Die britischen Medien erinnern bereits wieder an den Kabeljau-Krieg der 1970er Jahre. Damals kämpften die britischen Fischer vor allem gegen ihre isländischen Kollegen. Sie kappten sich gegenseitig die Netze, Kutter und Trawler, rammten sich gegenseitig, gelegentlich kam es sogar zu Schusswechseln. Die Royal Navy war damals zeitweise mit 22 Fregatten im Einsatz, um die Interessen der britischen Fischer zu schützen.
22 neue Fischereischutzschiffe bestellt
Noch ist es nicht wieder so weit. Aber die Royal Navy hat bereits zwei neue Fischereischutz-Schiffe angeheuert. Bis Ende des Jahres sollen 22 weitere Schiffe hinzu kommen. Auch zwei neue Überwachungsflugzeuge sollen zum Einsatz kommen. Bislang haben die Briten nur fünf Schiffe für den Küstenschutz und einen Hubschrauber. Das Ministerium für Landwirtschaft und Fischerei will außerdem 30 neue Kontrolloffiziere einstellen.
Premier Johnson will den "Geist der Seefahrernation wiederbeleben".
"Britische Fanggründe zuerst für britische Schiffe"

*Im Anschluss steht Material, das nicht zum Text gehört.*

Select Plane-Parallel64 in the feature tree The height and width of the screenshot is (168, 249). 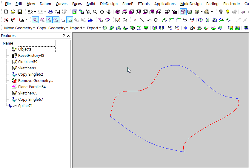point(32,87)
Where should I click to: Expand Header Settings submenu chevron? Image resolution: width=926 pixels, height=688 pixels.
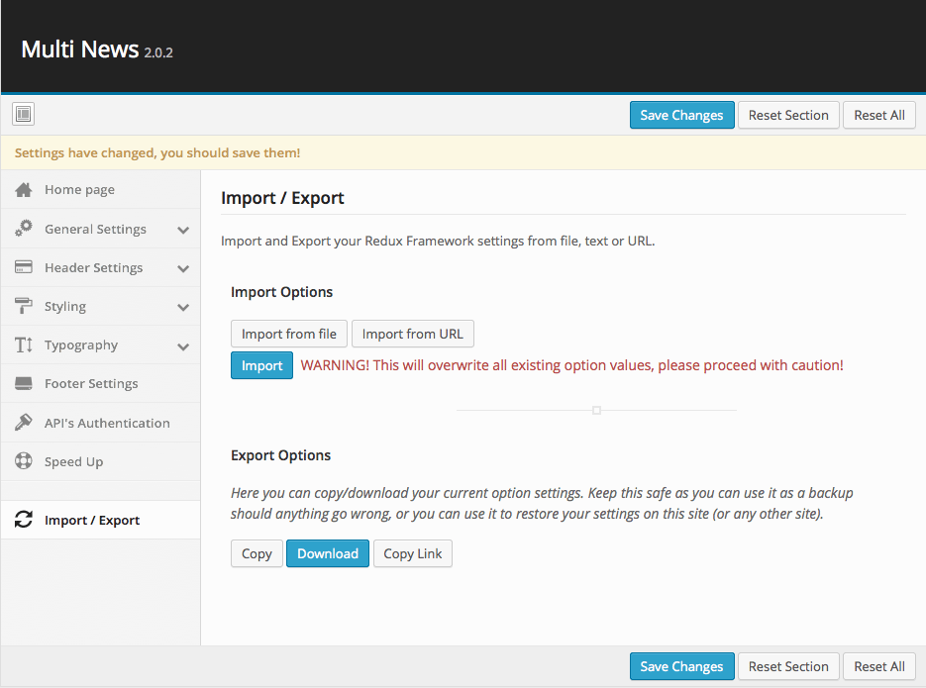click(x=183, y=268)
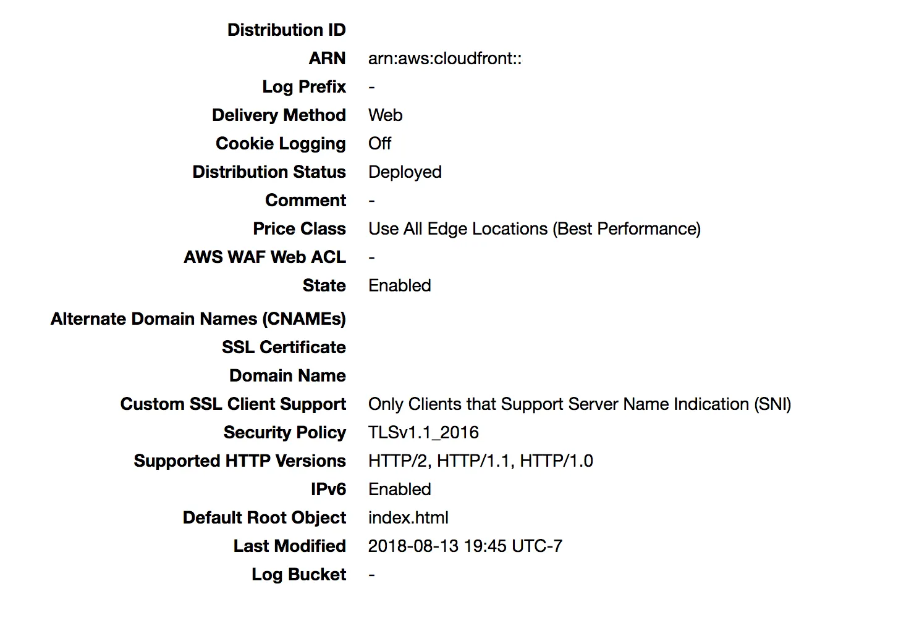This screenshot has height=626, width=901.
Task: Select the index.html default root object
Action: [x=408, y=517]
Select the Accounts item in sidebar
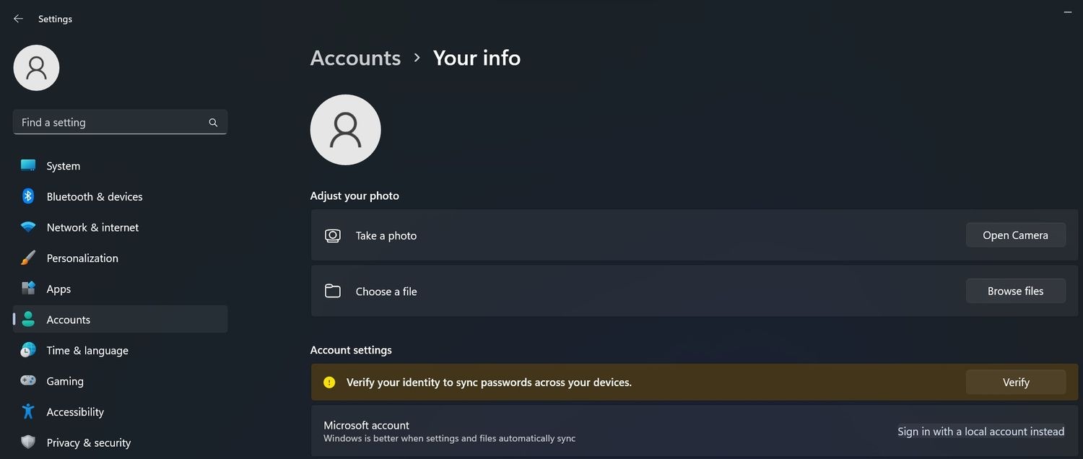This screenshot has width=1083, height=459. tap(121, 319)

Premierminister Boris Johnson hatte am Montag im Royal Naval College die Marschrichtung für die Verhandlungen mit der EU vorgegeben. Großbritannien werde Ende des Jahres wieder ein unabhängiger Küstenstaat und übernehme die Kontrolle über die eigenen Gewässer. "Wir werden dann jährlich unter Beachtung wissenschaftlicher Erkenntnisse neue Fangquoten mit der EU aushandeln und dafür sorgen, dass die britischen Fanggründe zuerst und vor allem für britische Schiffe reserviert werden. Wir wollen dann den Geist einer Seefahrernation wiederbeleben, der uns nicht nur reich gemacht hat, sondern vor allem eine globale Perspektive gegeben hat."
Ende des Jahres, am Ende der Übergangsperiode, werden die Briten, die jetzt nicht mehr Mitglied der EU sind, auch aus der gemeinsamen Fischereipolitik aussteigen, die bisher die Fangquoten in den EU-Gewässern einschließlich der britischen regelt. Was danach kommt, ist offen. Die Fischerei, obwohl für die britische und die EU-Wirtschaft von geringer Bedeutung, hat auf beiden Seiten hohes Erregungspotenzial.
Streit mit Frankreich, Belgien und Dänemark programmiert
Vor allem Franzosen, Belgier und Dänen könnten hier in den kommenden Verhandlungen über die künftigen Beziehungen nach dem Brexit mit den Briten kollidieren. Ein Sprecher des Fischereiministeriums betonte heute in London, nach dem Austritt aus der EU habe das Land das Recht zu entscheiden, wer in britischen Gewässern fischen dürfe.
Einen Vorgeschmack auf mögliche Auseinandersetzungen nicht nur am Verhandlungstisch, sondern auch auf See, hatte es zuletzt 2018 gegeben: Da waren britische und französische Fischer im Streit um Jakobsmuscheln vor der Küste der Normandie aufeinander losgefahren. Erst nach mehreren Tagen beruhigten sich die Gemüter wieder, und ein mühsamer Kompromiss wurde erzielt. Damals war Großbritannien aber noch EU-Mitglied. Jetzt, wo die Briten die Europäische Union verlassen haben, könnten die Auseinandersetzungen auf See noch schärfer werden.